Analysis of 'During Wind and Rain' by Thomas Hardy
Analysis of 'During Wind and Rain' by Thomas Hardy - Much of Hardy’s poetry is connected with his wife Emma’s death. He blossomed as a poet following her sudden demise which left him filled with remorse. Gloom and despondence are predominant in Hardy’s poetry. This poem shows a happy family but at the end of each stanza, there is the reminder of death. The family that is depicted was Emma’s.
During Wind and Rain is about the destruction and change caused by time. Each stanza shows a happy family at various seasons of the year but in the sixth and seventh lines of each stanza is a grim reminder that the passing of time brings about change and death. These lines pull us short just when we are lead to believe that life is endless sunshine and spring days.
The first stanza shows the happy family spending a winter evening inside a cozy room singing songs. The whole family partakes in the fun and in the candlelight, their faces glow like the moon. The pleasant scene is suddenly overtaken by the image of an autumn storm when dying leaves are ripped off trees and come tumbling down. In the next stanza, the scene shifts to a garden where the family works clearing the debris of winter. They clear the paths and build a shady seat to enjoy the coming spring days. This scene too is disturbed by the image of wild geese flying across the sky – the harbingers of cold and discomfort. The setting in next stanza is a bay.
The children in the family seem to have grown. On a summer morning they have breakfast in the open while pet birds wander about. The rude reminder of time passing bringing about change is the image of a drooping rose being ripped off a wall. In the last stanza, the family seem happy at the prospect of moving house. They are packed and ready; they seem to have prospered. Suddenly we are presented with the grim sight of gravestones on which rain falls.

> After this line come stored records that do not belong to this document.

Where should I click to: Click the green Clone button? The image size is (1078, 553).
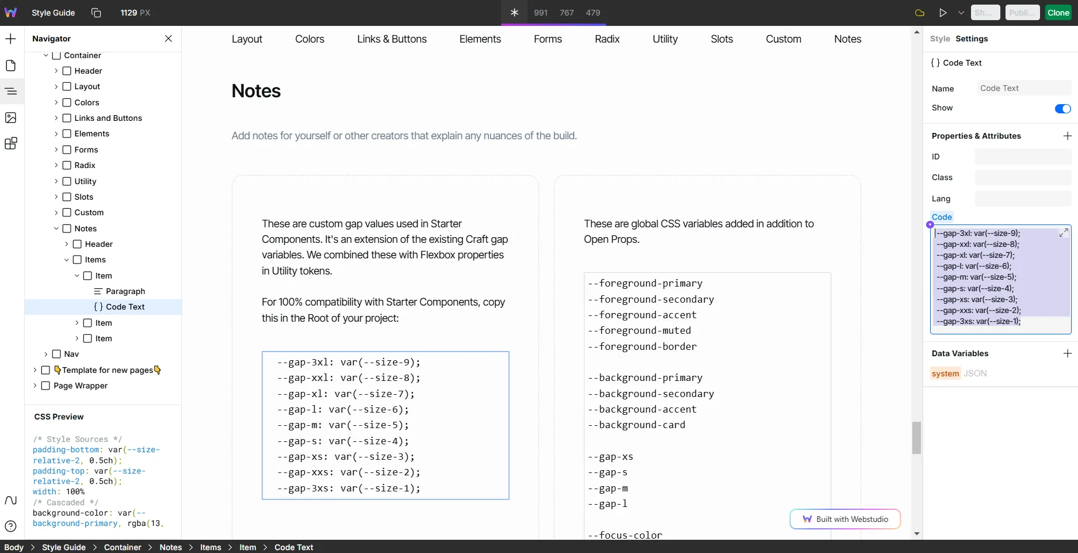1058,13
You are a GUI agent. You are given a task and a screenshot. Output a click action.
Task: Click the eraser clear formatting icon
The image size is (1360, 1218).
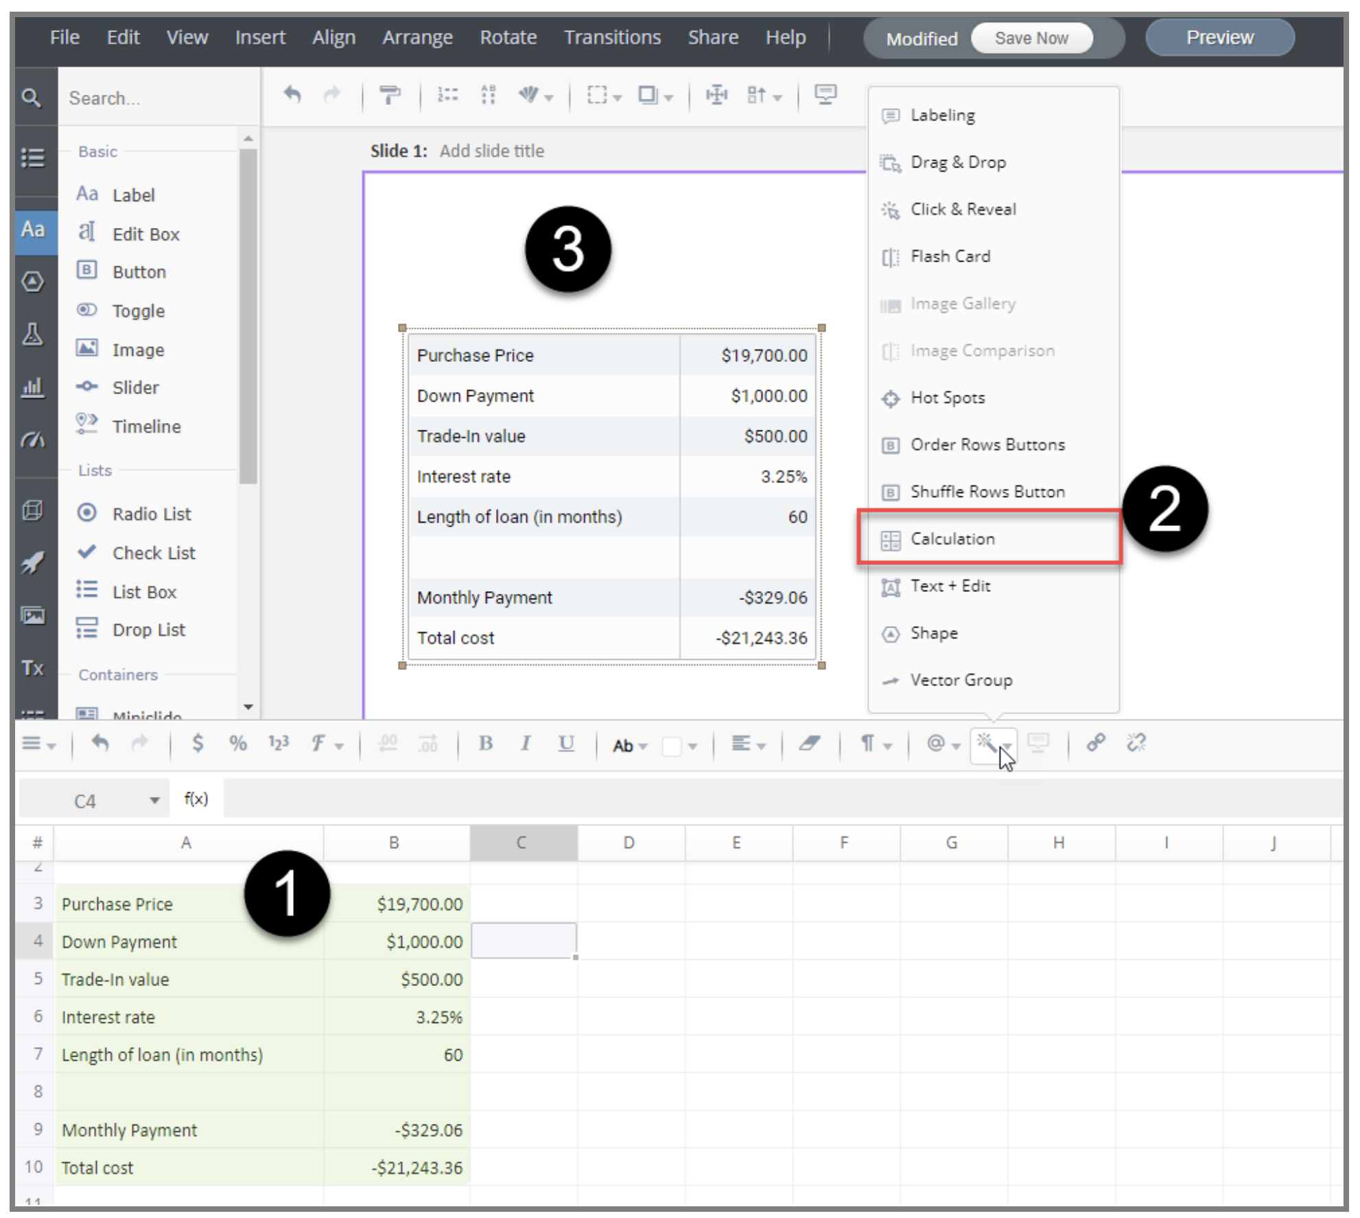[810, 743]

In the first stanza, the family is gathered in a candlelit room. While the warm light makes their faces glow like moons, they sing in different tones while one plays an instrument. The scene is marred suddenly by the image of dying leaves of autumn being blown about in a storm. Falling leaves come at the end of a cycle of growth and symbolise decay and death.
Here the growing family works in the garden tidying the paths and setting seats in the shade. Its springtime and there is much to look forward to. But marring the idyllic picture are a flock of white geese flying across the sky signifying the cold and discomfort of winter.
We see the family surrounded by their pet birds near a bay, breakfasting in the open. The children have grown into adulthood by now. While enjoying this image, another one intrudes, this time of a drooping rose being pulled off a wall. The dying flower is an image of death and decrepitude.
The family has prospered and are moving house. They are outside surrounded by their possessions when all of a sudden we see gravestones, carved with their names, being lashed by falling rain.
Two sixth lines are used twice in the poem. Hardy uses colloquial words in this poem.
Time, death, change and loss of happiness are recurring themes in Hardy’s poetry. They find resonance in this poem too. The poem is carefully crafted with a regular structure. The seven line stanzas resemble a week and the four stanzas represent months. The reader gets the feel of time passing by.